DIRECTIONS FOR THIS TASK: Only one stretch of the records below should be repeated. It starts with the line containing "Click the logout" and goes on through the line containing "1568x387 pixels.", exactly as written.

(Recorded data)
☆ ☆ ☆ ☆ ☆

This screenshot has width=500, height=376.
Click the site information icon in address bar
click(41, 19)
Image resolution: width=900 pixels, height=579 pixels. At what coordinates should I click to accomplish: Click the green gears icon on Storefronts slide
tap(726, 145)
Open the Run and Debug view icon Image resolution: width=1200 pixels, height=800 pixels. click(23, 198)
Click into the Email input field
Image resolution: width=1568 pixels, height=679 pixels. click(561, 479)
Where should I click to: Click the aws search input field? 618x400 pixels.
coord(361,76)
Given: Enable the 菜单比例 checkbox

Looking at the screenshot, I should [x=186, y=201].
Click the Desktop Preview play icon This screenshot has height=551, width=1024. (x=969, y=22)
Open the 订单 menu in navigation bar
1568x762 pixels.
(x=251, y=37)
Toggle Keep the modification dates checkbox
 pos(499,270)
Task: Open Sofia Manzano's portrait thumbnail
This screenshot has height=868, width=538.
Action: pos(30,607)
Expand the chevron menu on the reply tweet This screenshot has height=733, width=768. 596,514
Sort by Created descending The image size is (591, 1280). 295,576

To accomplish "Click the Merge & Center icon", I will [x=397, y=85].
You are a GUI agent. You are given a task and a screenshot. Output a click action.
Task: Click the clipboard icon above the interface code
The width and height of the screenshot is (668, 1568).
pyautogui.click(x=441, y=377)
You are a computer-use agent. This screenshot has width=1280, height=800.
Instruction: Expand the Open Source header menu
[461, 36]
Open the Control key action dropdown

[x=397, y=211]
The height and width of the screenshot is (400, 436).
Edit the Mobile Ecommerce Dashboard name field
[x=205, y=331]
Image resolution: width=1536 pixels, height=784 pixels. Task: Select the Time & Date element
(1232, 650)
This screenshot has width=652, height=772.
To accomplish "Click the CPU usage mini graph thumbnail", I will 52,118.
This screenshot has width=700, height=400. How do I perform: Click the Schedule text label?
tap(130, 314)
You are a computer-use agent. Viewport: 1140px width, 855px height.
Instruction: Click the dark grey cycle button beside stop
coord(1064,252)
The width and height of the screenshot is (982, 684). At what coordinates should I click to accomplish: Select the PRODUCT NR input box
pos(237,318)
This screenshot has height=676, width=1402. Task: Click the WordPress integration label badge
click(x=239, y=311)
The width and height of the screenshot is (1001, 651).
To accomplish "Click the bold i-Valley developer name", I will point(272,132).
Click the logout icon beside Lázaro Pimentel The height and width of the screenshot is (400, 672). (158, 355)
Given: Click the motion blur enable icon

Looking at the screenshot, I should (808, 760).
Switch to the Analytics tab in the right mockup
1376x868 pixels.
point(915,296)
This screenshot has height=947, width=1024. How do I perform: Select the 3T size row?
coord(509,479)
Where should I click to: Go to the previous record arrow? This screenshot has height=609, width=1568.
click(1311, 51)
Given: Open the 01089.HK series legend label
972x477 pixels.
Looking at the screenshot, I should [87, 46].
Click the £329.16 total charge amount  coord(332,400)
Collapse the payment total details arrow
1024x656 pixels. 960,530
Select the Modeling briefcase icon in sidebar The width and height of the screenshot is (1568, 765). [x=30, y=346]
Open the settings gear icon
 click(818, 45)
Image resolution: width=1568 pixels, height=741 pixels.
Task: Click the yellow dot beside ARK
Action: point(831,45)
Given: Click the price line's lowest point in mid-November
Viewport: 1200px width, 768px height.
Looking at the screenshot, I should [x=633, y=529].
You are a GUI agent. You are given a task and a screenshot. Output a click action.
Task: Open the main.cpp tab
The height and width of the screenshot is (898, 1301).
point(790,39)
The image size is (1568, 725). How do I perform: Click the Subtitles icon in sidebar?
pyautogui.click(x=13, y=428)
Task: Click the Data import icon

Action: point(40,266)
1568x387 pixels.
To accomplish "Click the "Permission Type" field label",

☆ ☆ ☆ ☆ ☆

RESPONSE TO THIS TASK:
Click the logout icon beside Lázaro Pimentel The height and width of the screenshot is (400, 672). (158, 355)
Given: Click the motion blur enable icon

Looking at the screenshot, I should (808, 760).
Switch to the Analytics tab in the right mockup
1376x868 pixels.
point(915,296)
This screenshot has height=947, width=1024. How do I perform: Select the 3T size row?
coord(509,479)
Where should I click to: Go to the previous record arrow? This screenshot has height=609, width=1568.
click(1311, 51)
Given: Open the 01089.HK series legend label
972x477 pixels.
Looking at the screenshot, I should [87, 46].
Click the £329.16 total charge amount  coord(332,400)
Collapse the payment total details arrow
1024x656 pixels. 960,530
Select the Modeling briefcase icon in sidebar The width and height of the screenshot is (1568, 765). [x=30, y=346]
Open the settings gear icon
 click(818, 45)
Image resolution: width=1568 pixels, height=741 pixels.
Task: Click the yellow dot beside ARK
Action: point(831,45)
Given: Click the price line's lowest point in mid-November
Viewport: 1200px width, 768px height.
Looking at the screenshot, I should [x=633, y=529].
You are a GUI agent. You are given a task and a screenshot. Output a click action.
Task: Open the main.cpp tab
The height and width of the screenshot is (898, 1301).
point(790,39)
The image size is (1568, 725). How do I perform: Click the Subtitles icon in sidebar?
pyautogui.click(x=13, y=428)
Task: Click the Data import icon

Action: point(40,266)
1568x387 pixels.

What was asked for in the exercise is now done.